PROBLEM STATEMENT:
Reproduce the listing below word for word, keeping every line in its original order.

DATASET EXCERPTS:

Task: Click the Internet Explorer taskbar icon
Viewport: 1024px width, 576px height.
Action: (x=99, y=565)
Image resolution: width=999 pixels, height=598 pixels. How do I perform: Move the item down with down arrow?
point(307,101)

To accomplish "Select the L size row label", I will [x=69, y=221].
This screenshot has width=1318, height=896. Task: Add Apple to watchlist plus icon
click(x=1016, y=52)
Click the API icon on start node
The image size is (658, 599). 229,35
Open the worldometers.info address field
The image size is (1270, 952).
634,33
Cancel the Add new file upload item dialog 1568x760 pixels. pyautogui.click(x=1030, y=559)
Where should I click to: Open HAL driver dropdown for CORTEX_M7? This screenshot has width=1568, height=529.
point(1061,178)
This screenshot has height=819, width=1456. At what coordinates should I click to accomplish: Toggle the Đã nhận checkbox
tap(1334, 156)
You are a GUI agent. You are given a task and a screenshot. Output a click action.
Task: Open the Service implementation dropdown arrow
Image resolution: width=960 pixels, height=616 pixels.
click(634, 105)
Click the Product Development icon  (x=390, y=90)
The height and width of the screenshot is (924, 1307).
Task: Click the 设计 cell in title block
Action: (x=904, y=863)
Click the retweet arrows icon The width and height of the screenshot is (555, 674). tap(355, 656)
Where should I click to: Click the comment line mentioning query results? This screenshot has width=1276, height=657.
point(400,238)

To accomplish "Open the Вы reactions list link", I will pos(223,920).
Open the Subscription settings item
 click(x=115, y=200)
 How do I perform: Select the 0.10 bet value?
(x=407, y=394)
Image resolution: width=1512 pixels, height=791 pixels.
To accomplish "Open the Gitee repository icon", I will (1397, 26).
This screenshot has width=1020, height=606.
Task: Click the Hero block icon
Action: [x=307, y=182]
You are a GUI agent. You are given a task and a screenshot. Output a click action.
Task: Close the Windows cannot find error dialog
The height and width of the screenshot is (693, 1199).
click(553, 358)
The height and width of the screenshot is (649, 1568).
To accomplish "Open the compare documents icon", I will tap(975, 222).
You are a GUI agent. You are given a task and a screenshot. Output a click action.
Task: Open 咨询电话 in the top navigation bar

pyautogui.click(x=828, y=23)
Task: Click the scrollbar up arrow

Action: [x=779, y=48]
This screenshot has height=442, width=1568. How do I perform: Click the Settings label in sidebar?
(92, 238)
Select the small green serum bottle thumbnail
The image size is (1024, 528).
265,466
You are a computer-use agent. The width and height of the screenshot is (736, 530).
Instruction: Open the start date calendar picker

THE REPLY:
Task: Click the Internet Explorer taskbar icon
Viewport: 1024px width, 576px height.
Action: (x=99, y=565)
Image resolution: width=999 pixels, height=598 pixels. How do I perform: Move the item down with down arrow?
point(307,101)

To accomplish "Select the L size row label", I will [x=69, y=221].
This screenshot has width=1318, height=896. Task: Add Apple to watchlist plus icon
click(x=1016, y=52)
Click the API icon on start node
The image size is (658, 599). 229,35
Open the worldometers.info address field
The image size is (1270, 952).
634,33
Cancel the Add new file upload item dialog 1568x760 pixels. pyautogui.click(x=1030, y=559)
Where should I click to: Open HAL driver dropdown for CORTEX_M7? This screenshot has width=1568, height=529.
point(1061,178)
This screenshot has height=819, width=1456. At what coordinates should I click to accomplish: Toggle the Đã nhận checkbox
tap(1334, 156)
You are a GUI agent. You are given a task and a screenshot. Output a click action.
Task: Open the Service implementation dropdown arrow
Image resolution: width=960 pixels, height=616 pixels.
click(634, 105)
Click the Product Development icon  (x=390, y=90)
The height and width of the screenshot is (924, 1307).
Task: Click the 设计 cell in title block
Action: (x=904, y=863)
Click the retweet arrows icon The width and height of the screenshot is (555, 674). tap(355, 656)
Where should I click to: Click the comment line mentioning query results? This screenshot has width=1276, height=657.
point(400,238)

To accomplish "Open the Вы reactions list link", I will pos(223,920).
Open the Subscription settings item
 click(x=115, y=200)
 How do I perform: Select the 0.10 bet value?
(x=407, y=394)
Image resolution: width=1512 pixels, height=791 pixels.
To accomplish "Open the Gitee repository icon", I will (1397, 26).
This screenshot has width=1020, height=606.
Task: Click the Hero block icon
Action: [x=307, y=182]
You are a GUI agent. You are given a task and a screenshot. Output a click action.
Task: Close the Windows cannot find error dialog
The height and width of the screenshot is (693, 1199).
click(553, 358)
The height and width of the screenshot is (649, 1568).
To accomplish "Open the compare documents icon", I will tap(975, 222).
You are a GUI agent. You are given a task and a screenshot. Output a click action.
Task: Open 咨询电话 in the top navigation bar

pyautogui.click(x=828, y=23)
Task: Click the scrollbar up arrow

Action: [x=779, y=48]
This screenshot has height=442, width=1568. How do I perform: Click the Settings label in sidebar?
(92, 238)
Select the small green serum bottle thumbnail
The image size is (1024, 528).
265,466
You are a computer-use agent. The width and height of the screenshot is (736, 530).
Instruction: Open the start date calendar picker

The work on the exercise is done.